Biodiversity play a significance role in the regulation and control of infectious diseases, so biodiversity loss and ecosystem change can increase the risk of emergence or spread of infectious diseases in animal, plants, and humans. Reduction in anthropogenic impacts to ecosystems can reduce outbreak of diseases like skin cancer due to reduction of ultra violet radiation (UNEP, 2006).
More over biodiversity provide important natural buffers against natural disasters such as floods and drought. Normally rural people pose threats to ecosystems yet there are the one again benefit from this ecosystem at most (UNESCO, 1992).Sustainable management of biodiversity can helping to provide essential resources for promoting healthy and rebuilding livelihood an post crisis situation (FAO, 2001).
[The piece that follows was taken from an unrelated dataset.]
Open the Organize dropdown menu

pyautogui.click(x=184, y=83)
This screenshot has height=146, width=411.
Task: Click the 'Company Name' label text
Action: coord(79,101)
2.5Threats associated with biodiversity
Biodiversity is a fragile thing, susceptible to all sorts of threats despite it supports all life on earth, it is constantly facing threats and damage that is almost impossible for our multiple ecosystems to recover (Sala et al , 2000).Threats to biodiversity come from many sources, most human but some natural. Largest among the threats to biodiversity looms human greed, Historically, humans have always taken what they needed from the earth itself and from its plant and animal species, with no regard as to whether the resources being consumed were finite or not (Purvis and Hector, 2000). It has only been since the middle of the 1980s, as species
7 started becoming extinct at a record rate, that threats to biodiversity became recognized as a major concern (Stein, 2000).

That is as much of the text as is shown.